Freund und Feind ratlos: Amherd irritiert mit neuem 10-Milliarden-Plan
NEF. Wer schon einmal Sold bezogen hat in der Armee, kennt das Akronym für «Nicht erfüllt» – es bedeutet selten etwas Gutes. So ähnlich fällt das Urteil des Gesamtbundesrats auf einen Antrag aus von Verteidigungsministerin Viola Amherd. Wie der «Tages-Anzeiger» berichtete, wurde sie in der Sitzung vom Mittwoch mit einem 10-Milliarden-Plan zugunsten der klammen Armeekasse vorstellig.
Dieser sah einen Sonderfonds vor, um Rüstungsgüter schnellstmöglich zu beschaffen. Konkret soll sich die Armee bei der Bundestresorerie im Finanzdepartement verschulden. Die 10 Milliarden entsprechen jenem Fehlbetrag, mit welchem die Militärausgaben per 2030 auf ein Prozent des Bruttoinlandprodukts erhöht werden könnten. Der Clou: Das Geld würde erst ab 2045 zurückbezahlt.
Wie das geschehen soll, ist nur eine der offenen Fragen. Und mit ein Grund, warum Amherd im Kollegium auflief. Das offenbar kurzfristig ausgearbeitete Aussprachepapier wurde gemäss «Tages-Anzeiger» zur Nachbesserung an die Erstellerin retourniert. Die Zeitung beruft sich dabei auf mehrere Quellen aus unterschiedlichen Departementen.
Wermuth: «Unglaublich unseriös»
Für Stirnrunzeln sorgt Amherds Manöver auch im Parlament. Mitte-Ständerat und -Finanzpolitiker Peter Hegglin zeigt sich über den Vorschlag «irritiert». Er sagt: «Man sollte besser mit den bestehenden Instrumenten arbeiten, statt hier eine spezielle Fonds-Konstruktion zu schaffen.» Dieser bräuchte eine gesetzliche Grundlage, gibt Hegglin zu bedenken. «Das geht nicht von heute auf morgen.» Gleichzeitig sehe er nicht, wie die Armee das Geld wieder zurückzahlen könne.

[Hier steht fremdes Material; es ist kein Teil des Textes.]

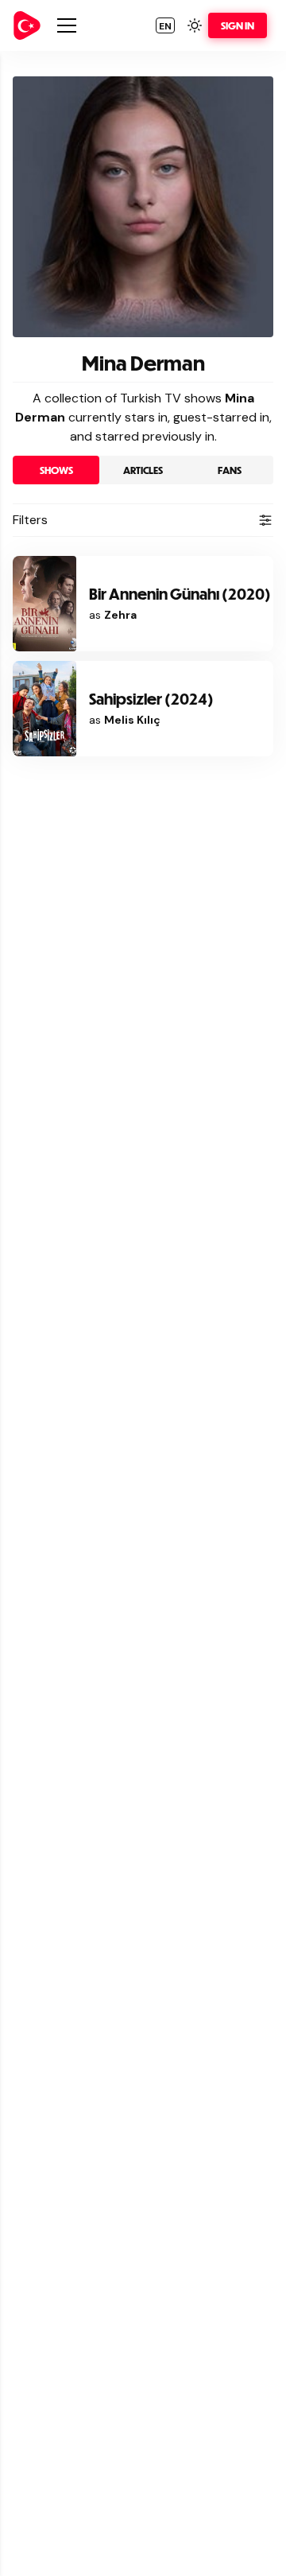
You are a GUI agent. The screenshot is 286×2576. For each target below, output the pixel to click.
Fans (230, 470)
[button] (165, 25)
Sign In (237, 25)
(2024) (151, 699)
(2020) (180, 594)
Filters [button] (30, 519)
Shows (56, 470)
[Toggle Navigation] (66, 25)
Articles (143, 470)
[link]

Praktikabler ist aus Sicht von Hegglin der Weg über eine befristete Mehrwertsteuererhöhung, wie es Mitte-Ständerat Benedikt Würth vorschlug. Hegglin vermisst allerdings noch etwas: ein fundiertes Konzept zur strategischen Ausrichtung der Armee, ihren Fähigkeiten und Bedürfnissen. «Das müsste der Bundesrat endlich ausarbeiten.»
Auch FDP-Präsident Thierry Burkart hält wenig von Amherds Einfall. «Die Armeefinanzierung bedarf einer finanzpolitisch soliden und langfristig abgesicherten Grundlage und darf nicht nach dem Sankt-Florians-Prinzip geplant werden», sagt er.
Noch deutlicher wird SP-Co-Präsident Cédric Wermuth: «Diesem Departement muss der Bundesrat offensichtlich die Notbremse ziehen. Es ist unglaublich unseriös, wie hier über riesige Beträge verhandelt wird.»
Das Jekami der Mitte-Partei
Es gibt aber auch Politikerinnen, die Amherds Vorschlag wohlgesinnter sind. Mitte-Ständerätin Andrea Gmür-Schönenberger sagt: «Wir müssen die Sicherheit unbedingt stärken. Ich bin schon sehr erstaunt, dass dem Bundesrat in Anbetracht der internationalen Lage die Finanzen so viel wichtiger sind als unsere Sicherheit.» Sie sei froh, wenn Bundespräsidentin Amherd diese immer wieder aufs Tapet bringe, so wie jetzt mit diesem Vorschlag.
An Ideen zur Armeefinanzierung mangelt es der Mitte-Partei nicht: Amherds Vorschlag ist bereits der dritte aus ihren Reihen. Erst waren Mitte-Politikerinnen zusammen mit der Linken mit einem 15-Milliarden-Deal für die Armee und die Ukraine vorgeprescht – und gescheitert.
Amherds Plan, so scheint es derzeit, dürfte das gleiche Schicksal ereilen. Leicht besser sieht es für Würths Vorschlag aus: Seine Motion, die eine befristete Mehrwertsteuererhöhung zugunsten von Armee und AHV fordert, erhält aus SP und FDP Unterstützung. Auch hier gibt es allerdings selbst innerhalb der Mitte Vorbehalte.
Gmür-Schönenberger etwa unterstützt Würths Motion – so wie sie jetzt vorliegt – nicht. «Die Erhöhung zugunsten der Armee und der AHV müssten zwingend miteinander verknüpft werden», sagt sie. Sonst sei eine Volksabstimmung nicht zu gewinnen.
Bis auf weiteres gilt für alle, die an einem Plan zur Erhöhung der Verteidigungsausgaben hirnen, eine andere Militär-Abkürzung: SBG, Suchen bis gefunden.